One of the worst genocides against this forlorn, centuries-old religion occurred in 1892 when the Turkish Ottoman Sultan Abdulhamid II targeted them for mass extermination. But the Sultan included among his victims tens of thousands of 19th-century Armenians — whom Mr. Kerry cannot bring himself to declare victims of genocide in the 20th century (although he did so for many years when he was a mere Senator). So earlier references to Yazidi extermination have to be left out of the Kerry narrative of history. The current Kerry mantra for the Armenian Genocide is “one of the worst atrocities of the 20th century.”
Clinton is going to be no help in all this. She regularly condemned the Armenian genocide until she became Secretary of State to Barack Obama and discovered that the frightful persecution of the 1915 Christians — a teaching forum for future Nazis who witnessed the genocide as young German army officers and later put their lessons into practice against the Jews — was now “a matter of historical debate.” Donald Trump has not yet entered this particular blood-boltered ‘debate’ although his Trump hotel in Azerbaijan — a country which, like Turkey and (to its shame) Israel, denies the Armenian genocide — suggests that we shall be hearing from him soon.
Much of the rest of the world — governments and parliaments of 29 countries up to last year — have recognized the Armenian Genocide. For 20 years, The Independent has regularly referred to the Armenian Holocaust — with a capital ‘H’, the very same word (‘Shoah’ in Hebrew) used by many ordinary Israelis to describe the slaughter. But not the Americans.
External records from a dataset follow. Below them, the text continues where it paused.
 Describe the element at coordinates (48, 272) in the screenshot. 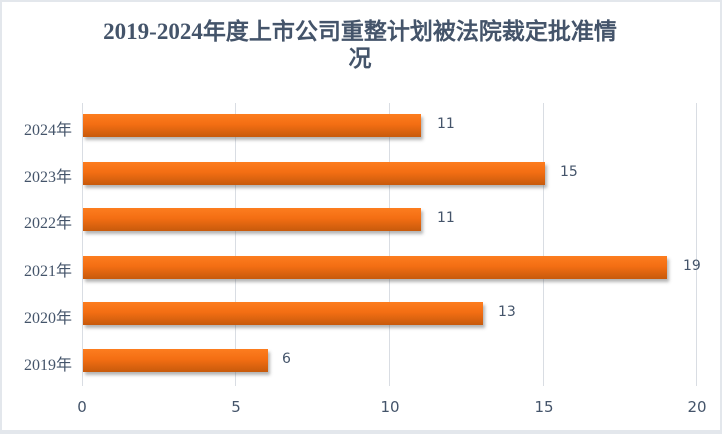

I see `y-label-2021: 2021年` at that location. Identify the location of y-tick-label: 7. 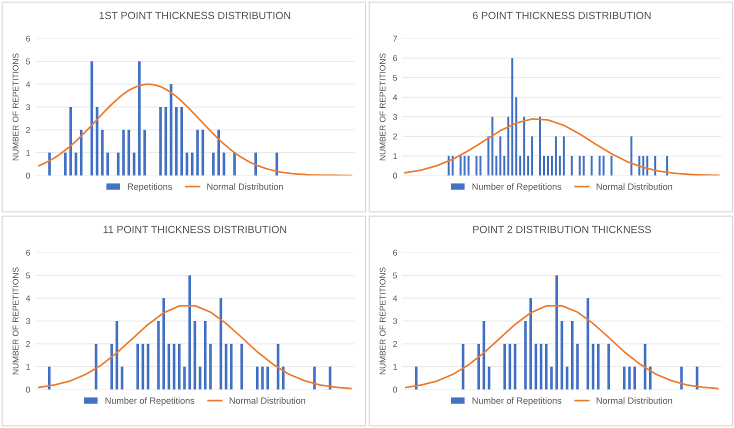
(395, 39).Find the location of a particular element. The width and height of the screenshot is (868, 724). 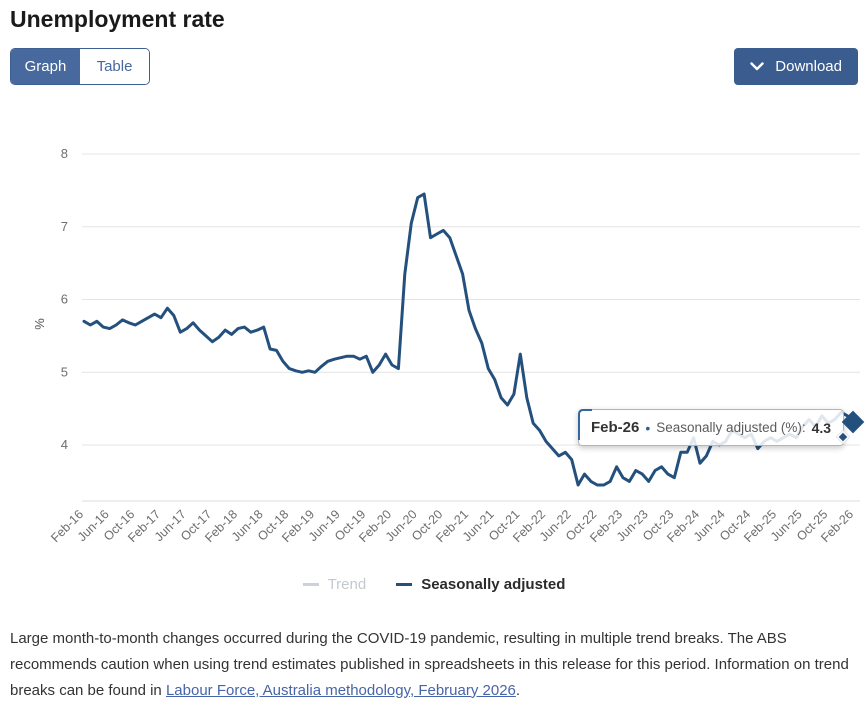

tooltip-series-label: Seasonally adjusted (%): is located at coordinates (731, 428).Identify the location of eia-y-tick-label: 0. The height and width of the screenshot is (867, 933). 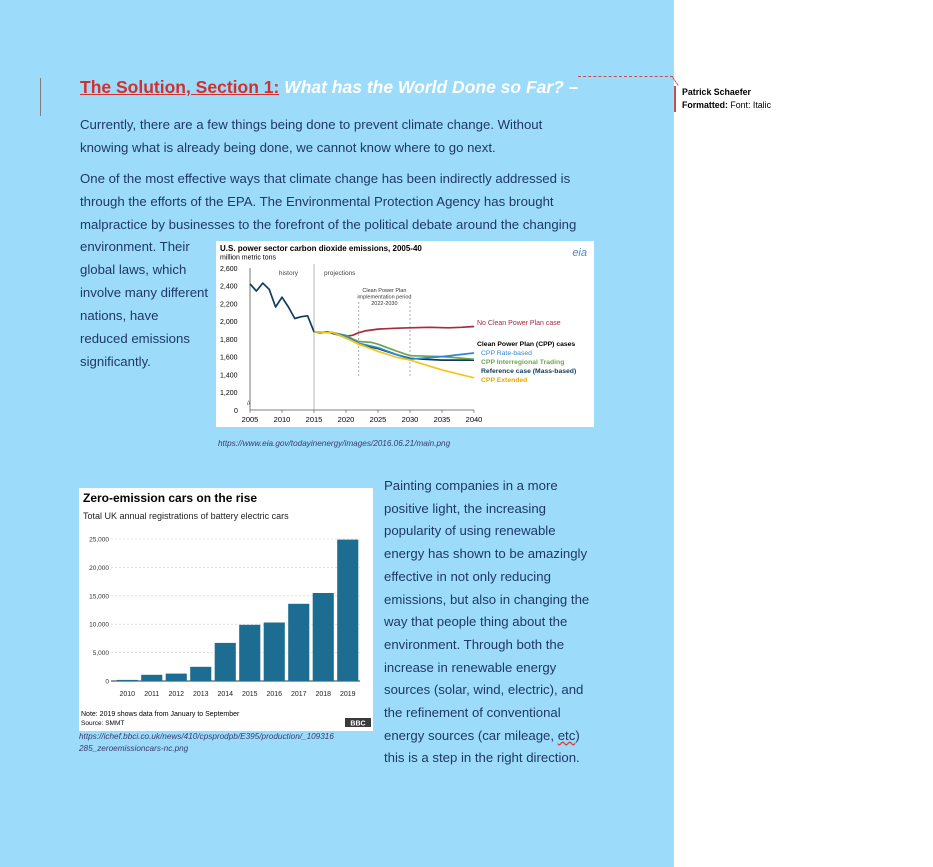
(236, 412).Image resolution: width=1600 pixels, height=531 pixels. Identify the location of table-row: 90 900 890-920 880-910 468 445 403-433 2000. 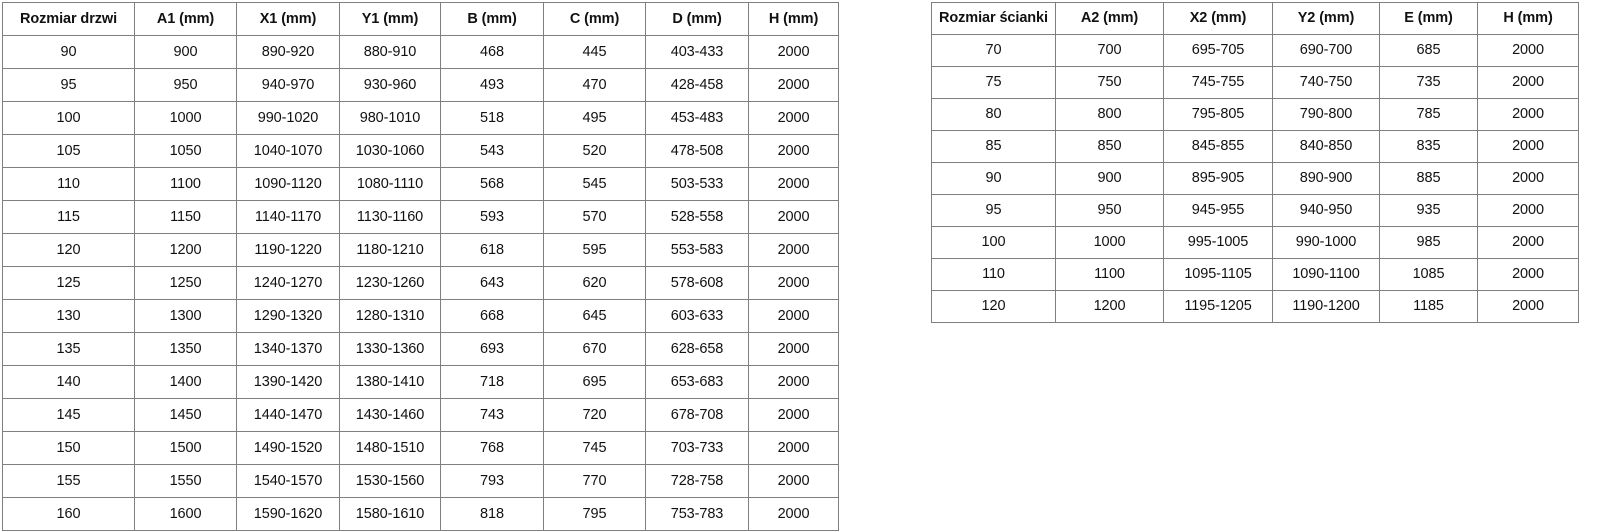
(420, 52).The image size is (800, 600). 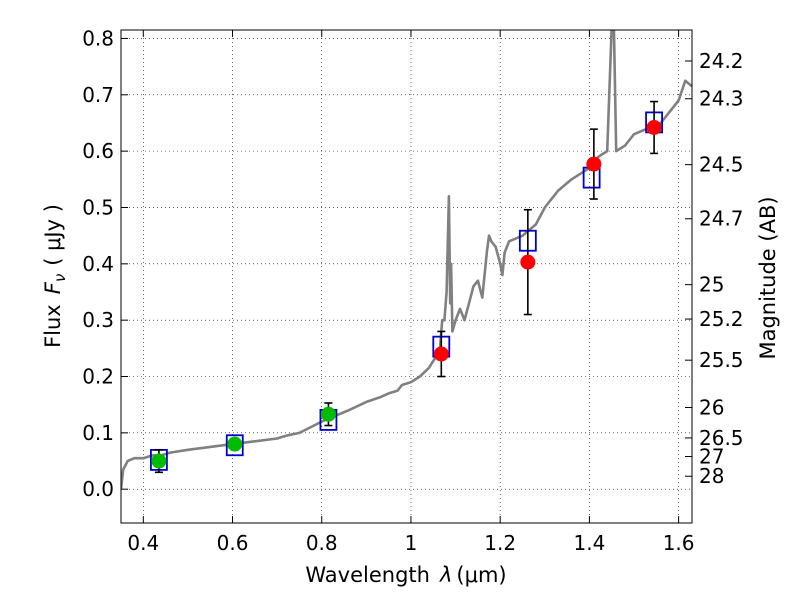 I want to click on model-box, so click(x=234, y=446).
Last year, Russian President Vladimir Putin, whose Sukhoi jet had of course not yet been shot down by the Turks, attended the official genocide memorial day in the Armenian capital of Yerevan, declaring the genocide a fact of history — to the fury of the Turks — while President Obama skulked in Washington, still too fearful of offending his NATO ally whose airbases — ironically built, in many cases, on lands stolen from murdered Armenians — were so important to the US Air Force which was already supposedly destroying Isis.
All in all, then a pretty mess. Kerry tells us that Isis is “genocidal by self-proclamation, by ideology and by actions…” as if the destruction of the Armenian people in 1915 was not — and is perfectly happy to label the dark forces of the ‘Islamic Caliphate’ as genocidal themselves — which they clearly are. But it raises another frightful question. Since we know that Isis sells Syrian and Iraqi oil to the Turks — Russian bomber pilots have seen miles of Isis oil convoys running to the horizon towards Turkey — and since Turkish journalists have been imprisoned for reporting on secret Turkish arms transfers to Islamists in Syria — the Americans are, in effect, blaming Isis for the genocide of a hundred thousand or more human beings while being too frightened to label the Armenian massacres of a million and a half souls as genocide lest it offend Isis’ sinister chums in Turkey.
It’s not difficult to accuse the bad guys of genocide — Colin Powell had no problem over Darfur in 2004 — but shouldn’t we stand up to the real bullies who prevent us honoring the memory of those million and a half Christians who were treated just as Isis treats the Yazidis and Christians and Shia today: the Turkish government and the Turkish army and the Turkish institutes of state? And all this at a time when an increasing number of brave Turks are themselves acknowledging the Turkish genocide of 1915?
Forget it: 75 million visas to Turkey in response to their $3-billion European bailout to block those refugees is enough to keep the Armenian mass graves of 1915 well and truly closed. Just ask John Kerry.